● **PROBLEM SET**
- A) According to the profile of Howe, in what year did Howe and Strauss coin the term "Millennial Generation"?
- B) Please write out the passage of the profile of Howe from "Howe and Strauss originally" to "CBS' 60 Minutes.", copied word for word.

● **SELECTED PASSAGE**

A historian, economist, and demographer, Howe is also a recognized authority on global aging, long-term fiscal policy, and migration. He is a senior associate to the Center for Strategic and International Studies (CSIS) in Washington, D.C., where he helps direct the CSIS Global Aging Initiative.
Howe has written over a dozen books on generations, demographic change, and fiscal policy, many of them with William Strauss. Howe and Strauss' first book, Generations is a history of America told as a sequence of generational biographies. Vice President Al Gore called it "the most stimulating book on American history that I have ever read" and sent a copy to every member of Congress. Newt Gingrich called it "an intellectual tour de force." Of their book, The Fourth Turning, The Boston Globe wrote, "If Howe and Strauss are right, they will take their place among the great American prophets."
Howe and Strauss originally coined the term "Millennial Generation" in 1991, and wrote the pioneering book on this generation, Millennials Rising. His work has been featured frequently in the media, including USA Today, CNN, the New York Times, and CBS' 60 Minutes.
Previously, with Peter G. Peterson, Howe co-authored On Borrowed Time, a pioneering call for budgetary reform and The Graying of the Great Powers with Richard Jackson.
Howe received his B.A. at U.C. Berkeley and later earned graduate degrees in economics and history from Yale University.

● **MATERIAL SUPPLIED**

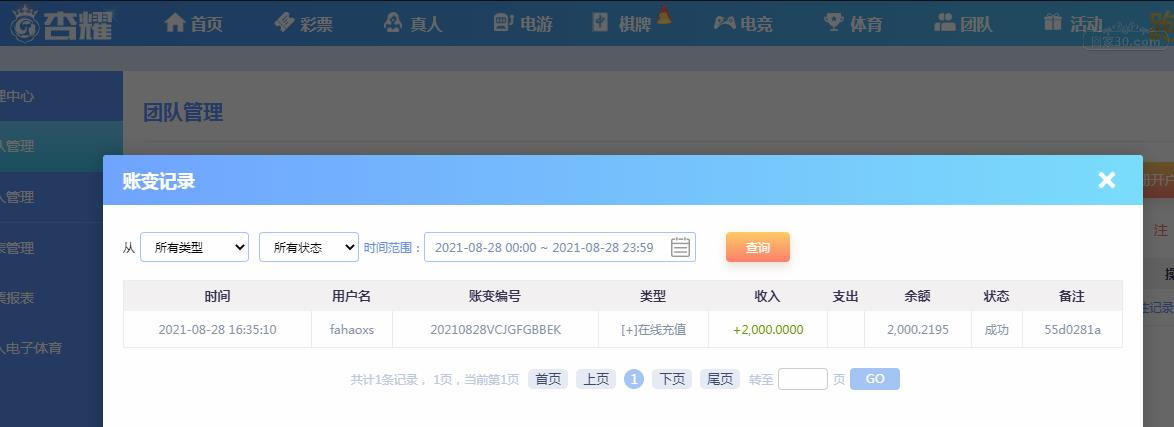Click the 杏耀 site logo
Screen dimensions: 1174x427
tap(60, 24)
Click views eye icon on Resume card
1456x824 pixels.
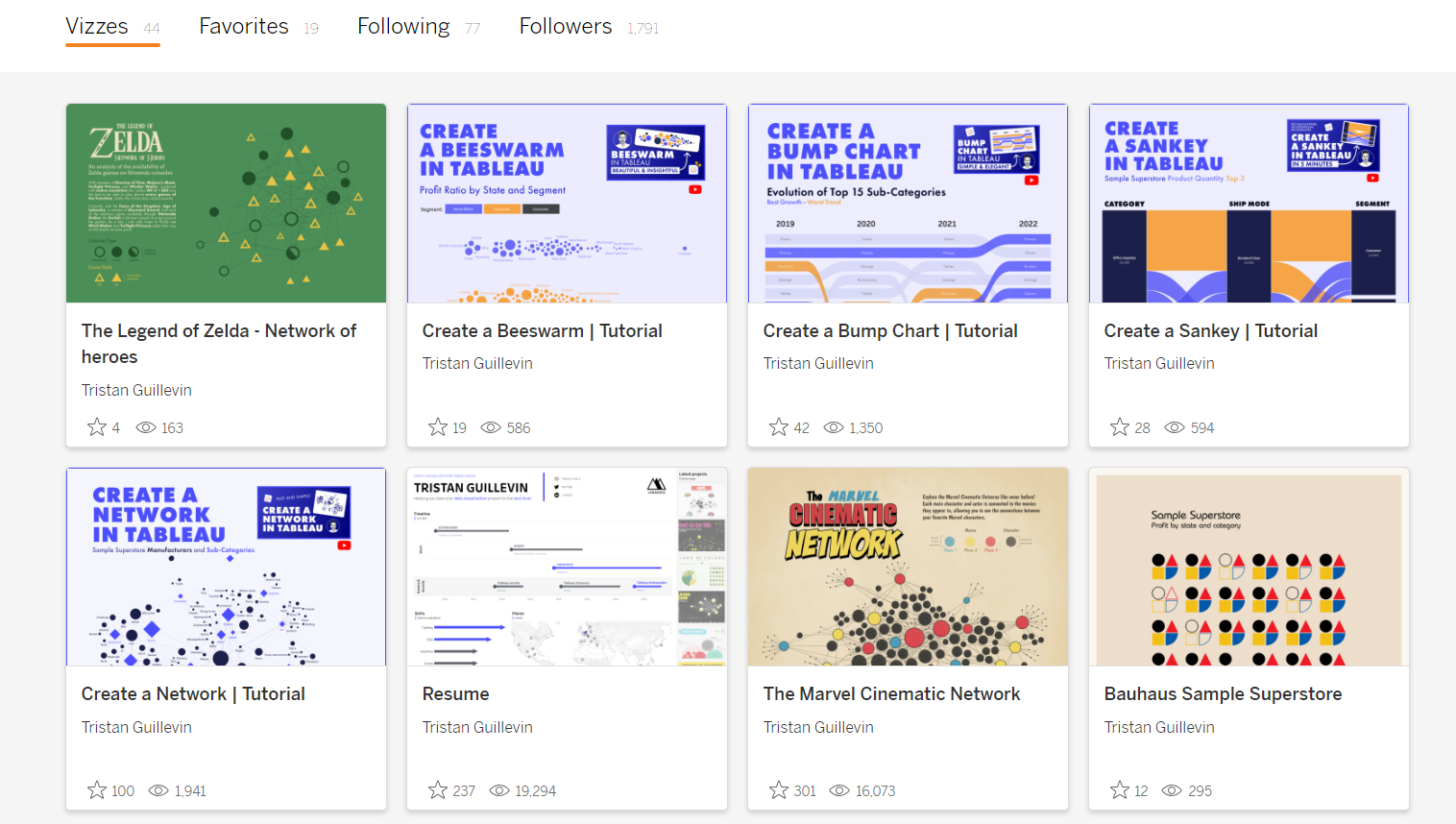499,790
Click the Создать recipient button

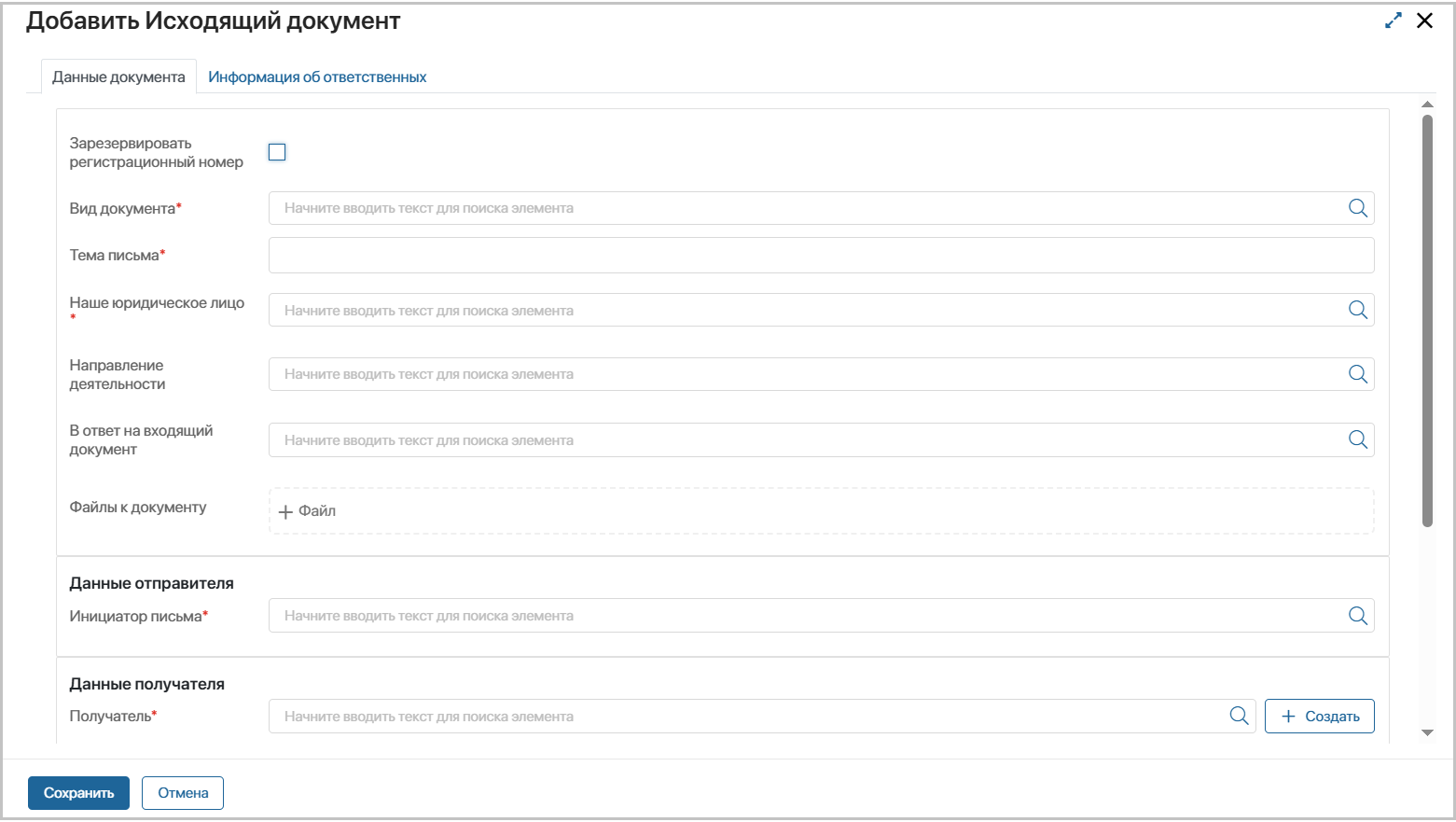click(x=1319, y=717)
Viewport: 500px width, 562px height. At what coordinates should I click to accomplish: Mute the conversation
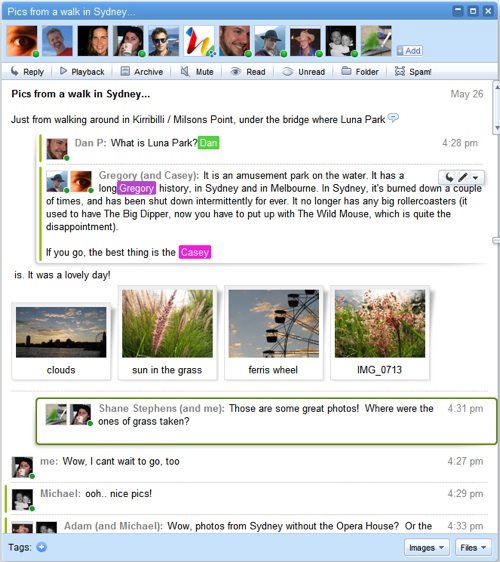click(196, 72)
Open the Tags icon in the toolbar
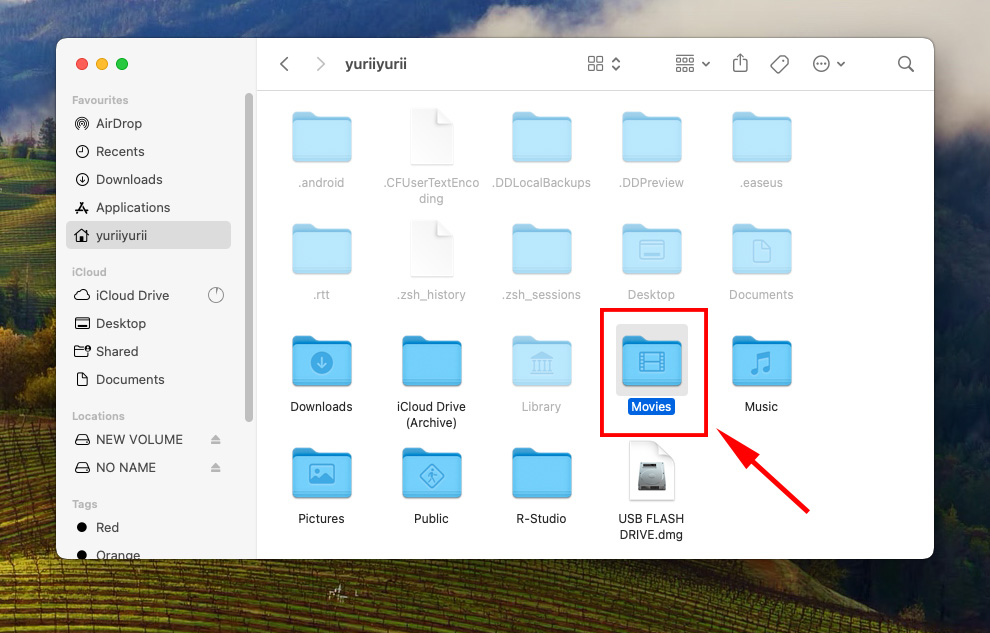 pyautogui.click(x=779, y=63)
--
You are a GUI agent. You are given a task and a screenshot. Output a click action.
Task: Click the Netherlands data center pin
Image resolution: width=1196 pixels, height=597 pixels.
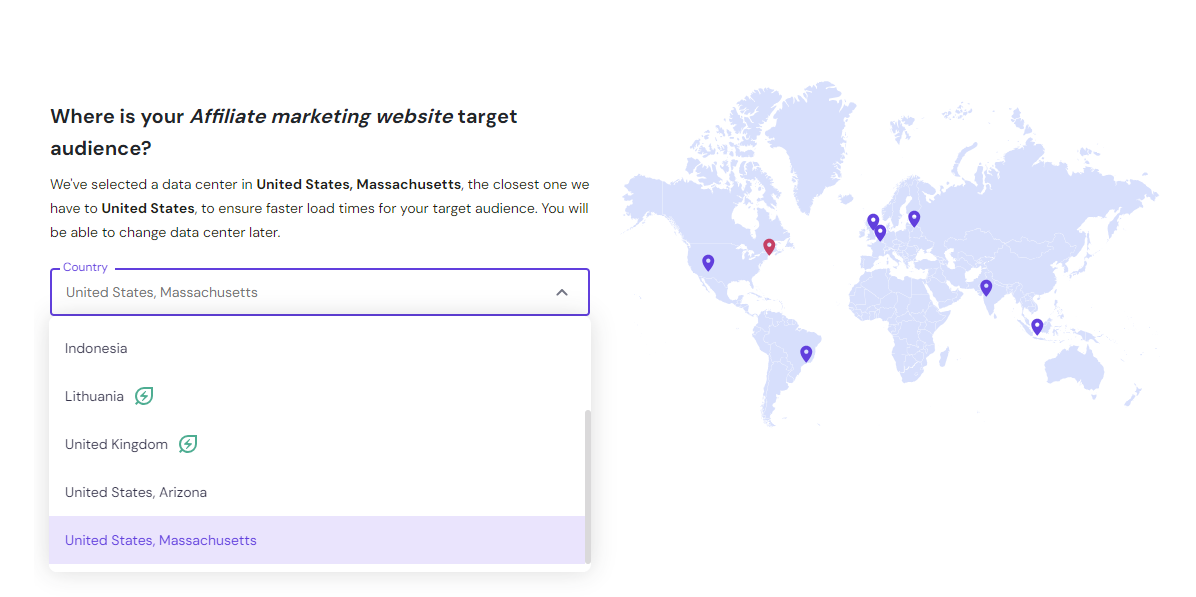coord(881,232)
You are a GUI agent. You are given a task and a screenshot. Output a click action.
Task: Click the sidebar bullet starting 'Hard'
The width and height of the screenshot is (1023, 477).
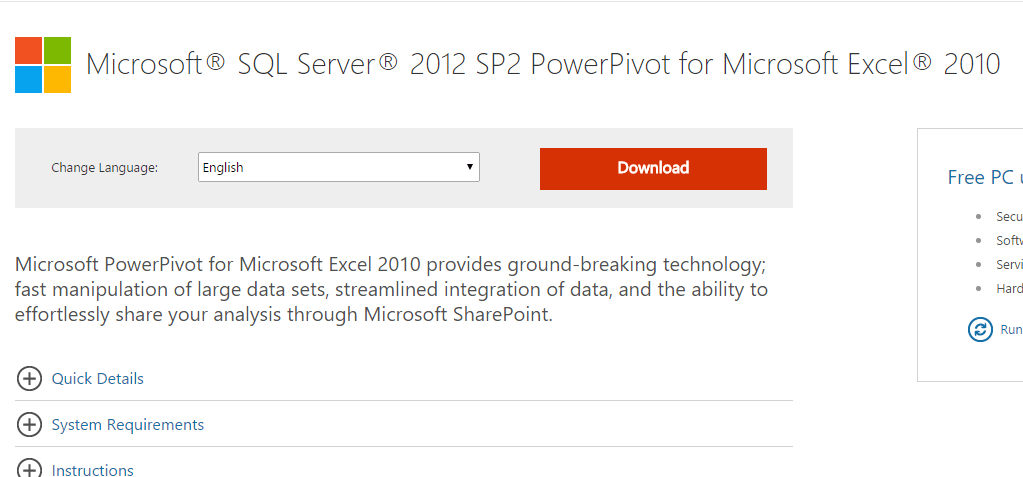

● **SOLUTIONS TO THE PROBLEMS**
- A) 1991

- B)
Howe and Strauss originally coined the term "Millennial Generation" in 1991, and wrote the pioneering book on this generation, Millennials Rising. His work has been featured frequently in the media, including USA Today, CNN, the New York Times, and CBS' 60 Minutes.